1. In practice, Line of best fit or regression line is found when _____________
a) Sum of residuals (∑(Y – h(X))) is minimum
b) Sum of the absolute value of residuals (∑|Y-h(X)|) is maximum
c) Sum of the square of residuals ( ∑ (Y-h(X))2) is minimum
d) Sum of the square of residuals ( ∑ (Y-h(X))2) is maximum
Answer: c
Clarification: Here we penalize higher error value much more as compared to the smaller one, such that there is a significant difference between making big errors and small errors, which makes it easy to differentiate and select the best fit line.
2. If Linear regression model perfectly first i.e., train error is zero, then _____________________
a) Test error is also always zero
b) Test error is non zero
c) Couldn’t comment on Test error
d) Test error is equal to Train error
Answer: c
Clarification: Test Error depends on the test data. If the Test data is an exact representation of train data then test error is always zero. But this may not be the case.
3. Which of the following metrics can be used for evaluating regression models?
i) R Squared ii) Adjusted R Squared iii) F Statistics iv) RMSE / MSE / MAE
a) ii and iv
b) i and ii
c) ii, iii and iv
d) i, ii, iii and iv
Answer: d
Clarification: These (R Squared, Adjusted R Squared, F Statistics, RMSE / MSE / MAE) are some metrics which you can use to evaluate your regression model.
4. How many coefficients do you need to estimate in a simple linear regression model (One independent variable)?
a) 1
b) 2
c) 3
d) 4
Answer: b
Clarification: In simple linear regression, there is one independent variable so 2 coefficients (Y=a+bx+error).
5. In a simple linear regression model (One independent variable), If we change the input variable by 1 unit. How much output variable will change?
a) by 1
b) no change
c) by intercept
d) by its slope
Answer: d
Clarification: For linear regression Y=a+bx+error. If neglect error then Y=a+bx. If x increases by 1, then Y = a+b(x+1) which implies Y=a+bx+b. So Y increases by its slope.
6. Function used for linear regression in R is __________
a) lm(formula, data)
b) lr(formula, data)
c) lrm(formula, data)
d) regression.linear(formula, data)
Answer: a
Clarification: lm(formula, data) refers to a linear model in which formula is the object of the class “formula”, representing the relation between variables. Now this formula is on applied on the data to create a relationship model.
7. In syntax of linear model lm(formula,data,..), data refers to ______
a) Matrix
b) Vector
c) Array
d) List
Answer: b
Clarification: Formula is just a symbol to show the relationship and is applied on data which is a vector.
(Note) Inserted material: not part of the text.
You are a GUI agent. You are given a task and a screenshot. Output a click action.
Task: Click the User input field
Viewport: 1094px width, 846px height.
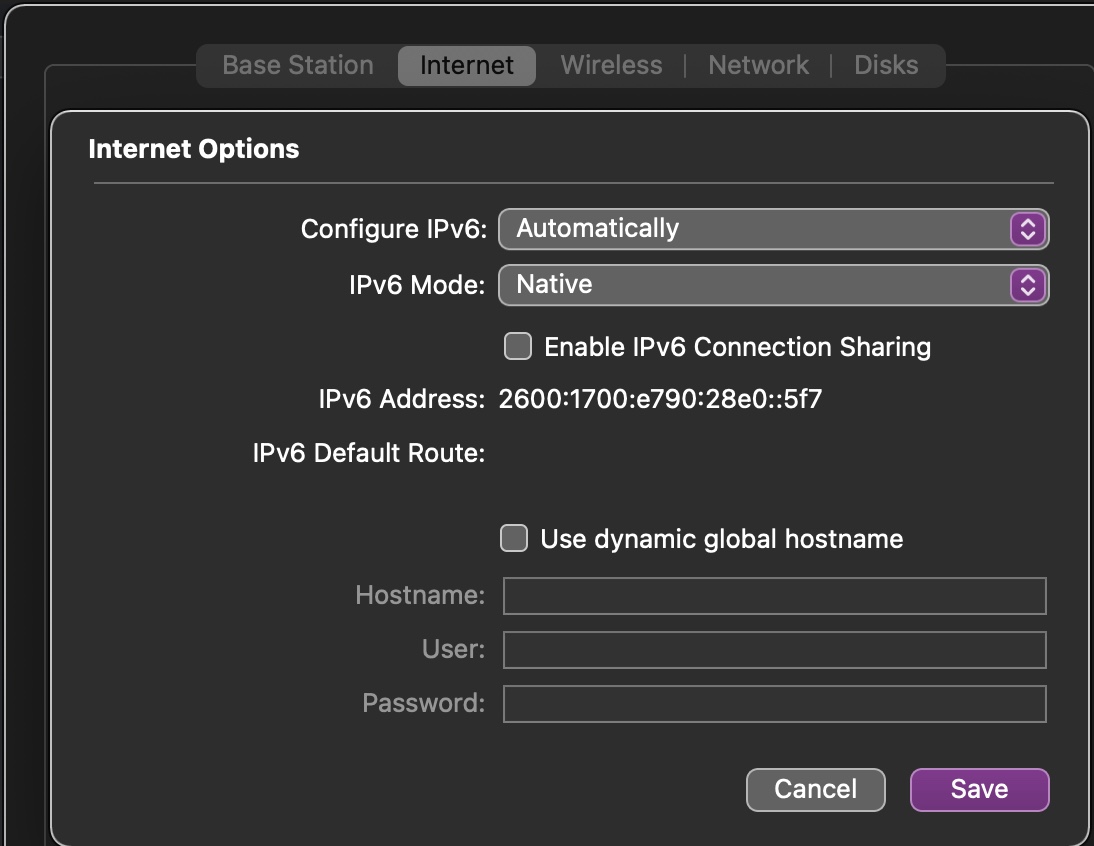click(x=775, y=649)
In General, data.frame are used for data.
8. In the mathematical Equation of Linear Regression Y = β1 + β2X + ϵ, (β1, β2) refers to __________
a) (X-intercept, Slope)
b) (Slope, X-Intercept)
c) (Y-Intercept, Slope)
d) (slope, Y-Intercept)
Answer: c
Clarification: Y-intercept is β1 and X-intercept is – (β1 / β2). Intercepts are defined for axis and formed when the coordinates are on the axis.